Shares of C3.ai (NYSE: AI) were surging last month as investors cheered a new partnership with Microsoft, a sign that the AI software company may finally be turning the corner after years of wide losses. Additionally, the company benefited from a strong report from Palantir, the software company that has best proven the market for AI services thus far.
According to data from S&P Global Market Intelligence, the stock finished the month up 51%. As you can see from the chart below, the stock popped after the Microsoft news came out on Nov. 19.
^SPX data by YCharts
C3.ai first scored gains on Nov. 5, tracking with Palantir, which posted strong results in its third quarter. C3.ai is much smaller than Palantir, but the two companies do have some things in common, including a focus on AI software and the fact that they derive a significant percentage of their business from the federal government.
C3.ai stock rose 7% on Nov. 5 and jumped another 5% on Nov. 6 in response to the U.S. election results.
However, the real surge in the stock came on Nov. 19 when the expanded Microsoft partnership was announced. The stock jumped 24.2% on the news and continued to gain from there. At the Microsoft Ignite conference, the two companies announced a strategic alliance to accelerate the adoption of C3.ai's Enterprise AI platform on Microsoft's Azure cloud infrastructure service.
The alliance includes technical integration that will make C3's software like C3 Generative AI available on the Microsoft Commercial Cloud Portal, and include joint sales and marketing for C3's Enterprise AI applications.
The two companies already had a partnership, but they called it a "significant milestone" in their relationship.

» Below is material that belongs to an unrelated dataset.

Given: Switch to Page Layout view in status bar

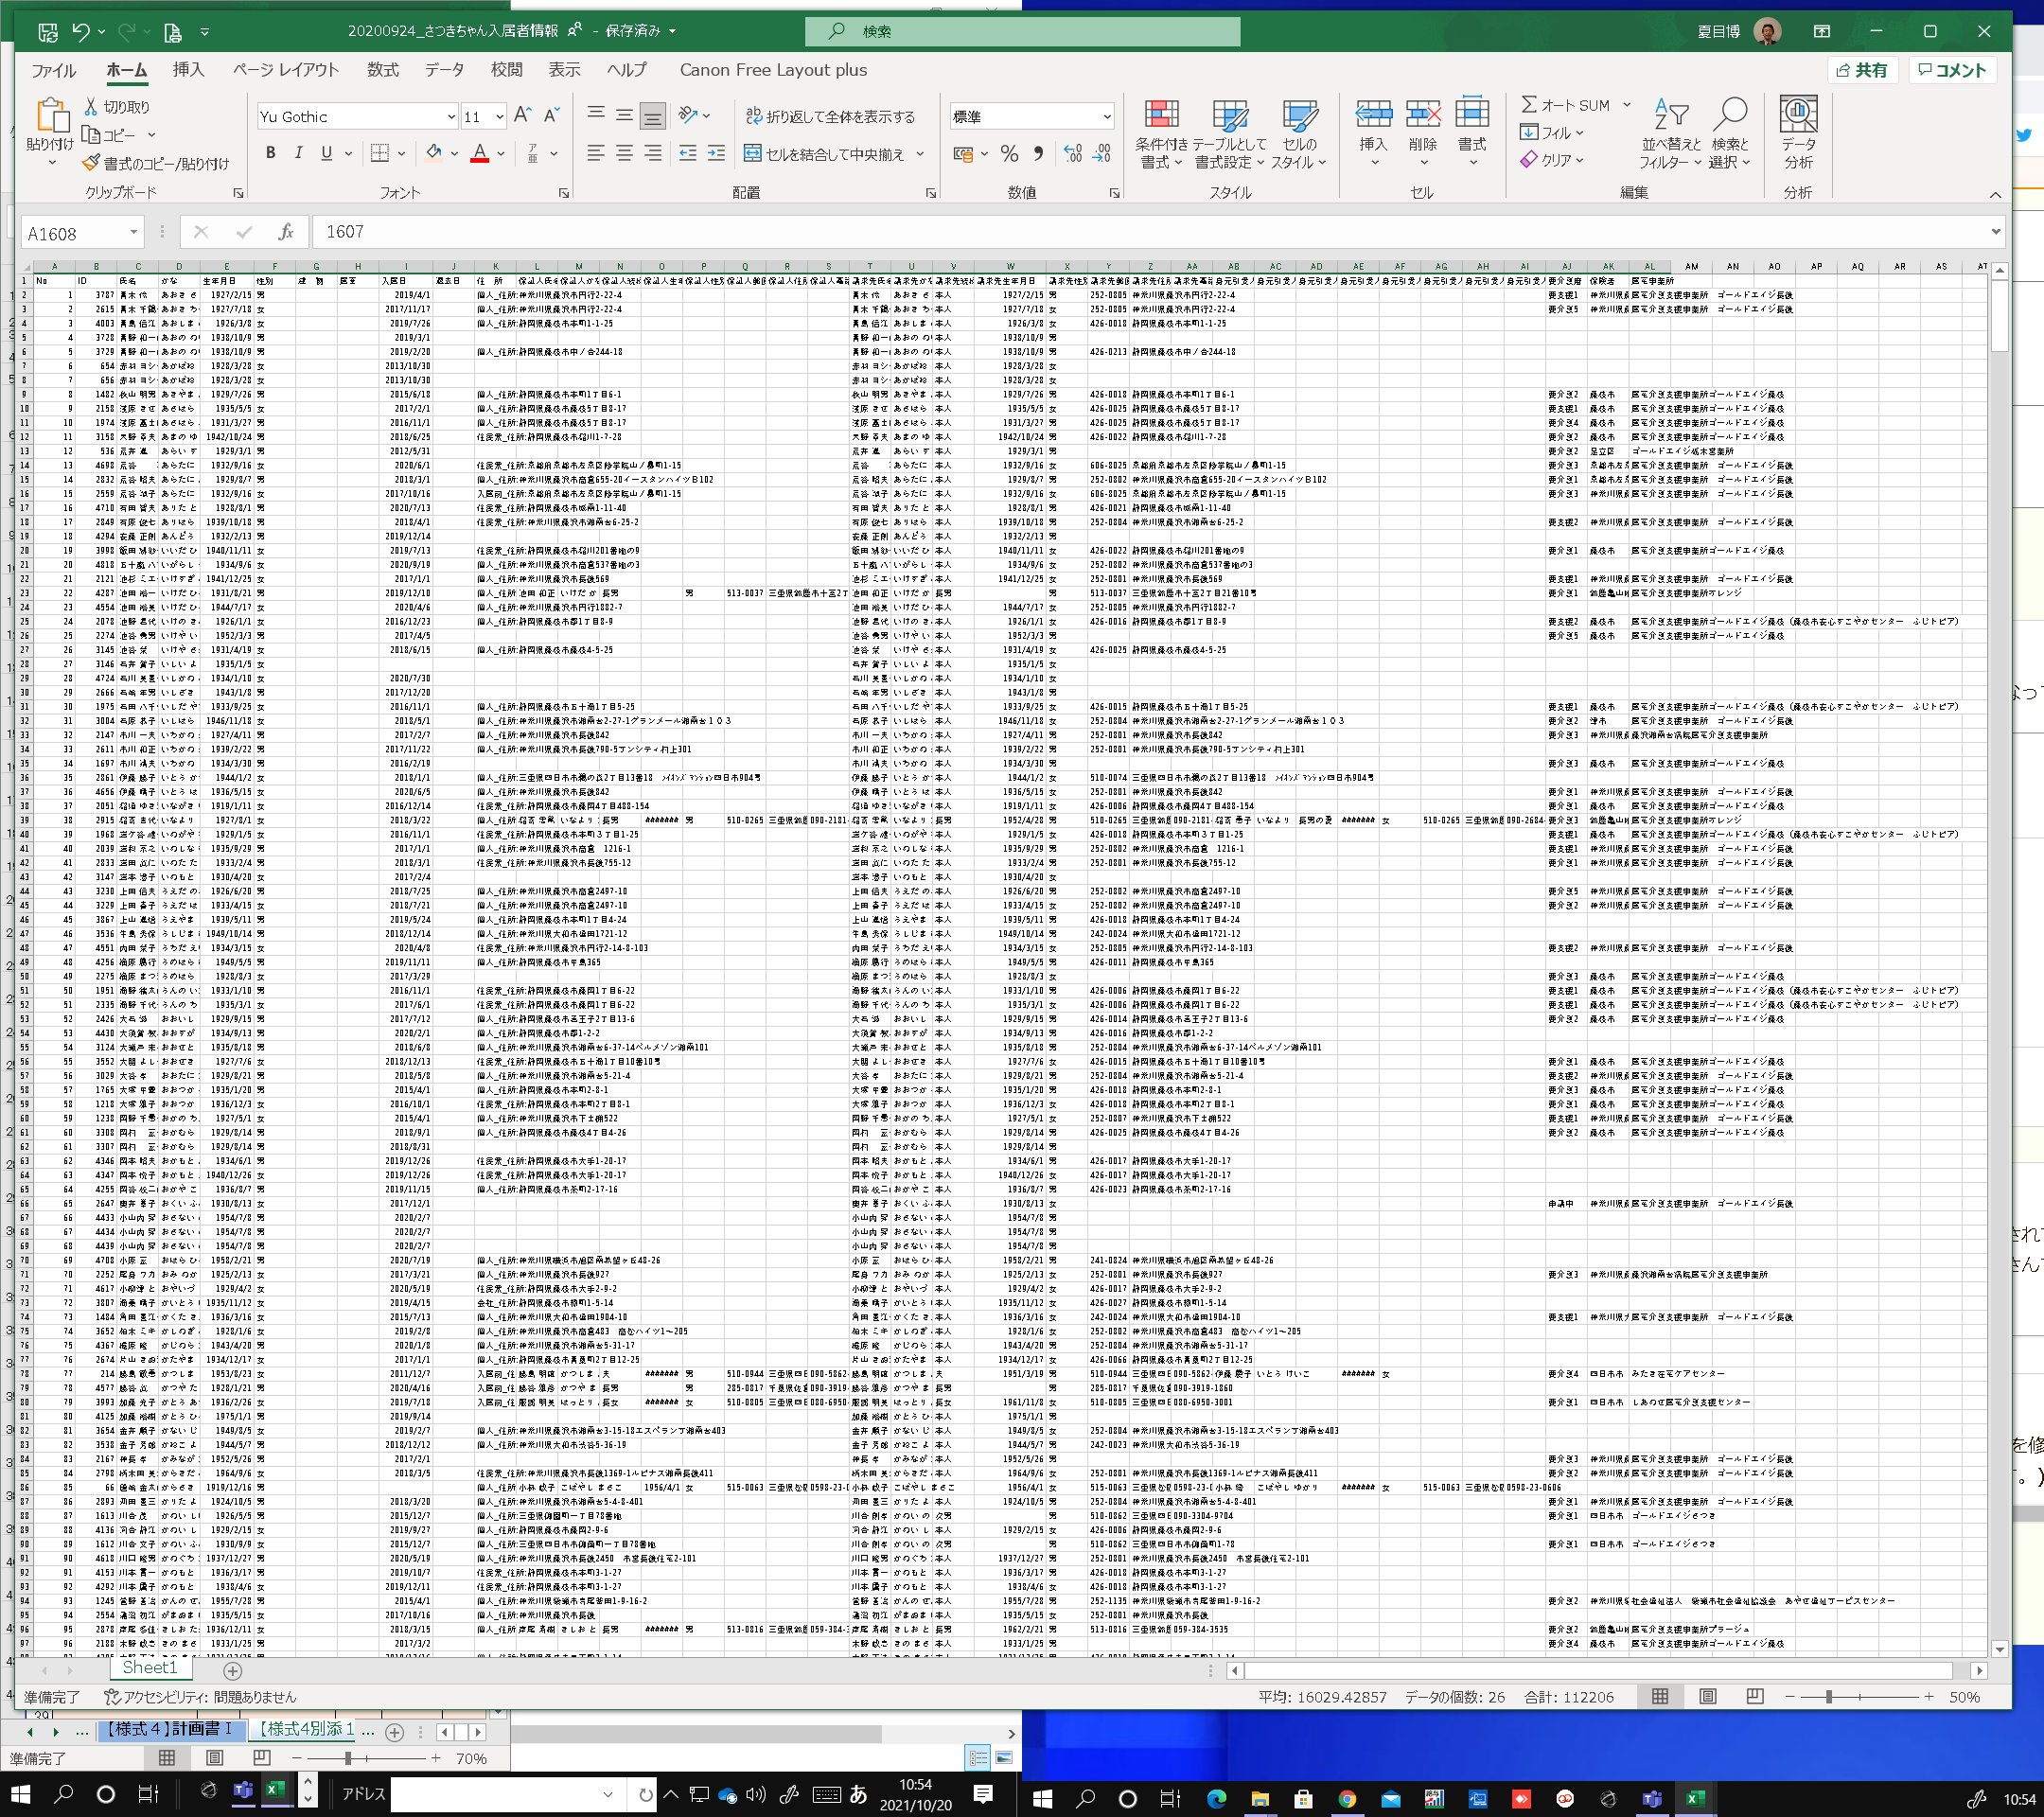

The AI for the enterprise company is bringing a lot of momentum into its second-quarter earnings report, a sign that expectations are high after strong reports from Palantir and other software titans like Salesforce, and thanks to the expanded partnership with Microsoft.
C3.ai's revenue growth has been improving, but the company is still significantly unprofitable. For its second-quarter report, which is due out on Monday, analysts expect revenue to increase 24.3% to $91 million and for its adjusted loss per share to widen from $0.13 to $0.16.
Given the recent surge, the stock is likely to have a big move one way or the other. Keep an eye out for commentary about the Microsoft partnership as well.